You copy every level along the path you’re changing. Annoying? Yup. But predictable.

2. “Copying” configs or options

You might do:

const baseConfig = { cache: true, headers: { 'x-foo': 'bar' } };
const cfg = { ...baseConfig };

cfg.headers['x-foo'] = 'baz';  // baseConfig.headers also changed

This is exactly your “unexpected mutation” problem. If you know you’ll tweak nested stuff, you either:

  • Spread each level you care about:
const cfg = {
  ...baseConfig,
  headers: {
    ...baseConfig.headers,
    'x-foo': 'baz',
  },
};
  • Or, if you really want deep copies and can live with limitations:
const cfg = structuredClone(baseConfig);
// or JSON.parse(JSON.stringify(baseConfig)) as a hack

I slightly disagree with leaning too hard on spread for super complex nested data. At some point, manual spreading becomes a readability nightmare and a bug factory.

3. Using spread to avoid mutation in array operations

Instead of:

arr.push(item);           // mutates
arr.splice(1, 1);         // mutates

Use:

const arr2 = [...arr, item];              // push
const arr3 = [item, ...arr];              // unshift
const arr4 = [...arr.slice(0, 1), ...arr.slice(2)];  // remove index 1

This works great as long as:

  • You’re only treating elements as values or opaque references
  • You’re not then mutating the nested objects inside those arrays

If you do:

const arr = [{ id: 1 }, { id: 2 }];
const copy = [...arr];
copy[0].id = 99;

Both arr[0].id and copy[0].id become 99, because it’s the same inner object.

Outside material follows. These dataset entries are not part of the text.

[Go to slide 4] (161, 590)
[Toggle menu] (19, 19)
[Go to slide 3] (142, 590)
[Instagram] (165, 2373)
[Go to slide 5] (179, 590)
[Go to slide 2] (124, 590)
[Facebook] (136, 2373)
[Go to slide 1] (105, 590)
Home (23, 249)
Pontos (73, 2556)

4. Mental model that actually sticks

When you see:

const b = [...a];

Read it as:

“Give me a new array, but for each slot, just put in whatever reference or value a had there.”

When you see:

const copy = { ...user };

Read it as:

“Make a new object, but for each top-level key, just point to the same thing the old one pointed to, unless I override it.”

That’s why this is safe:

const updated = { ...user, name: 'Alice' };

but this is not, if meta is nested:

const updatedMeta = { ...user };
updatedMeta.meta.role = 'user'; // original user.meta.role changes

5. Quick rules you can actually use

  • Need to add / remove / merge arrays or objects without touching originals? Spread is great.
  • Need to change something nested? Spread every level along the path or use a real deep-clone solution.
  • If you see a “wtf why did the old thing change” bug, log identity:
console.log(state.user === newState.user);          // false?
console.log(state.user.settings === newState.user.settings); // true?

Once you make peace with “spread only cares about the first level, everything deeper is shared unless I explicitly copy it,” the behavior stops feeling random and starts feeling just mildly annoying instead of terrifying.